Критерием для нас, как христиан, служит событие креста. То, что произошло там символическим образом, что дает нам критерий, происходит фрагментарно также и в других местах и в другие моменты, происходит и будет происходить, даже если исторически или эмпирически эти события не связаны с крестом.

Теперь я перехожу к вопросу, стоящему в центре нашей конференции: как связана эта динамика истории религий с отношением между религиозным и секулярным? Священное не тольк открыто для демонизации и борьбы Бога против религии, т.е. борьбы против скрытых демонических смыслов религии, Священное открыто также и для секуляризации. А демонизация и секуляризация связаны между собой постольку, поскольку секуляризация есть третья и наиболее радикальная форма дедемонизации. И вот в этом состоит очень важная идея систематики.

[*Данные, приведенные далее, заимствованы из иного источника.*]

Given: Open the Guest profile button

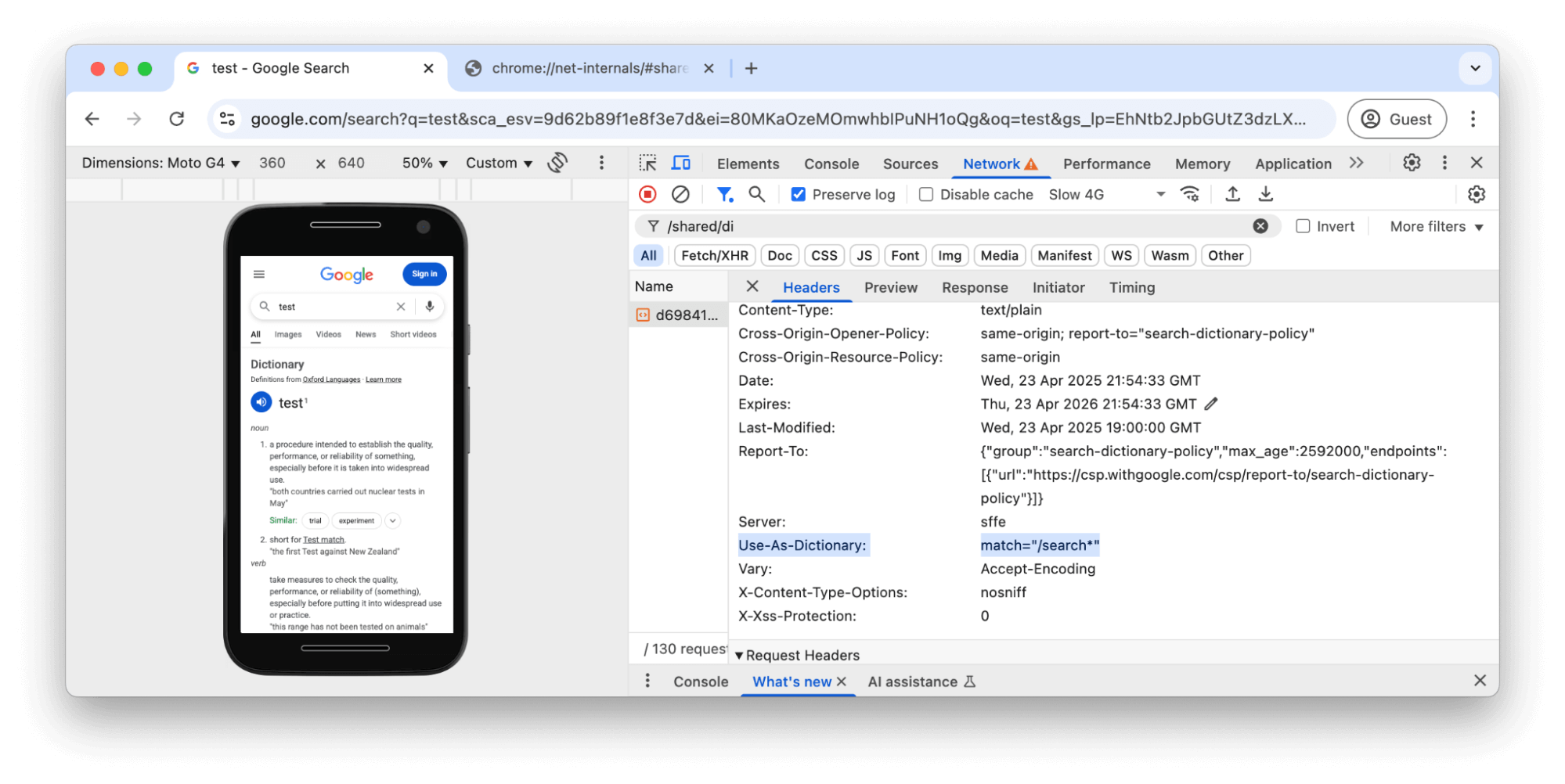Looking at the screenshot, I should [x=1397, y=119].
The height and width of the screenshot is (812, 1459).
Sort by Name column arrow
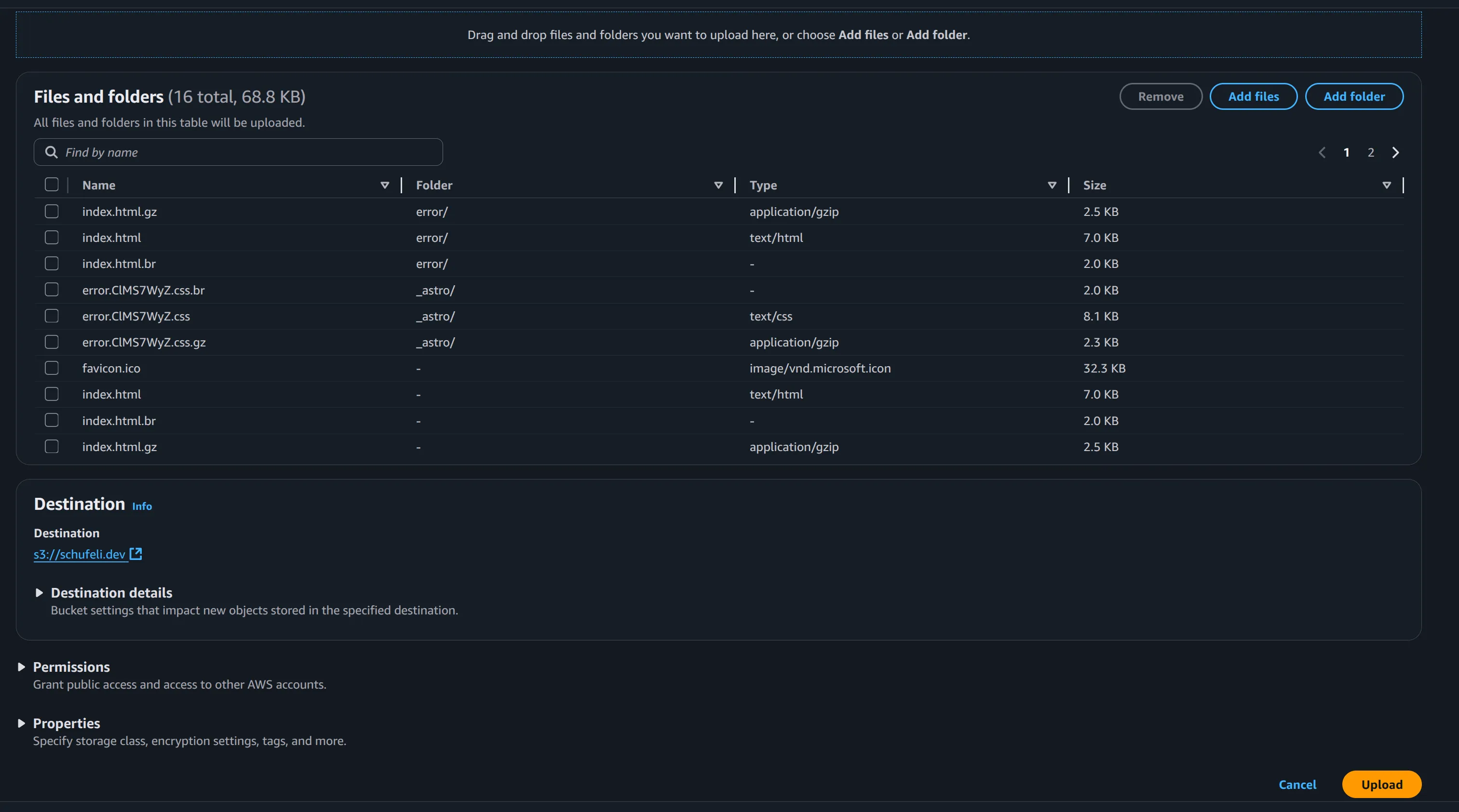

Вы знаете значение слова profane - "находиться перед дверьми святилища", и значение слова "секулярный" - принадлежащий миру". В обоих случаях кто-то оставляет экстатический, таинственный страх перед Священным ради мира обычных рациональных структур. С этим легко было бы бороться, т.е. удерживать людей в святилище, если бы секулярное само не обладало критической религиозной функцией. Именно это делает проблему столь серьезной. Секулярное есть рациональное, а рациональное должно оценивать иррациональность Священного. Оно должно судить о его демонизации. Рациональная структура, о которой я говорю, подразумевает моральное, правовое, познавательное и эстетическое. Освящение, которое жизни дает Священное, одновременно означает подчинение жизни экстатическим формам Священного и подавление внутренних требований блага, справедливости, истины и красоты. Происходящая в таком контексте секуляризация несет освобождение.

В этом смысле и пророки, и мистики были предшественниками секуляризации. Священное превращалось в нравственно благое или философски истинное, а затем в научно истинное или в эстетически выразительное. Однако далее обнаруживается глубокая диалектика. Секулярное проявляет свою неспособность жить само по себе. Секулярное право в борьбе против господства Священного, однако оно становится пустым и оказывается жертвой того, что я называю квазирелигиями. А эти квазирелигии подразумевают подавление, подобное тому, что присуще демоническим элементам религий. Но, как показал наш век, квазирелигии хуже, потому что они не обладают глубиной и богатством подлинных религиозных традиций.

И здесь появляется еще один тепос, внутренняя цель истории религий. Я называю его теономией, от теос - "Бог" и номос - "закон". Если автономные силы знания, эстетики, права и морали указывают на предельный смысл жизни, то мы имеем дело с теономией. Тогда они не подчинены, а своим внутренним бытием выходят за собственные пределы, указывая на Предельное. В действительности происходит другая динамическая борьба, а именно борьба между освящением жизни, ставшей гетерономной, и самореализацией всех культурных функций, ставших автономными и пустыми.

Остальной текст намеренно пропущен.